Hacker News new | ask | show | jobs
by watermelon0 1860 days ago
Hard deletes most likely need to be supported, due to legal or contractual obligations. Designing with this in mind, makes everything a lot easier in the long run.
1 comments

I’ve always NULL’d values, not deleted rows. E.g. GDPR request? NULL out all identifying information, but keep the record.

As long as your primary key has no business meaning you should never have to delete the row of a table.

INAL, but... you might want to revisit that code. article 17, right to erasure is about erasure of personal data, not about making non-indentifiable. of course they dont define erase or delete :-)

(edit: typo)

If you erase all identifying parts it stops meeting the definition of personal data. That should be sufficient.
well to me the transaction is the same as deleting a record and populating a NULL record.

I don't see why the law should care in any way about a company populating NULL records.
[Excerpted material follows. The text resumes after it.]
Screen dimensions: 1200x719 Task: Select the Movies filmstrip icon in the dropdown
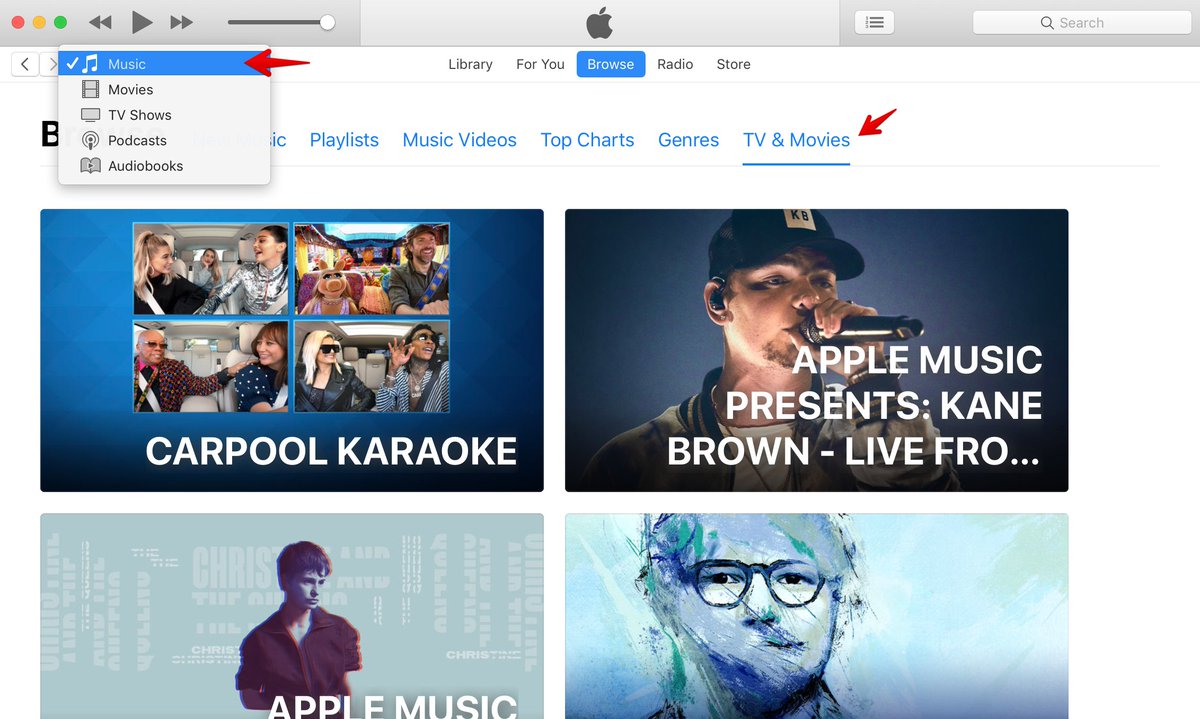pyautogui.click(x=90, y=90)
> I don't see why the law should care in any way about a company populating NULL records.

It cares if the existence of this record still leaks private data. This is why talking about generic "records" here is pretty wrong - actual data is not interchangeable "records" where you can just slap on a generic cargo cult policy and think you're done.

Different use-cases require different data handling. Although, I do agree, for most CRUD cases it's enough to NULL out rows.

"NULL out all identifying information" is anonymization, not deleting the information.
I wrote zeroes to my hard drive. Would you consider the data on my hard drive merely anonymized, or is it deleted?
It's deleted because all connections (and meta data) has been erased.

In a database, if you null all fields but keep the entries and their inter table relationship intact, you still have identifiable data up to a certain point.

Imagine you have data of specific people and you only have one person per country, having a user and country relationship, if you null a single data of a specific user, you'll still be able to find the user just by analysing to which country that user was connected + some external information.

This is the classical problem of deriving personal data from statistical reports and why data anonymisatiom is so complex.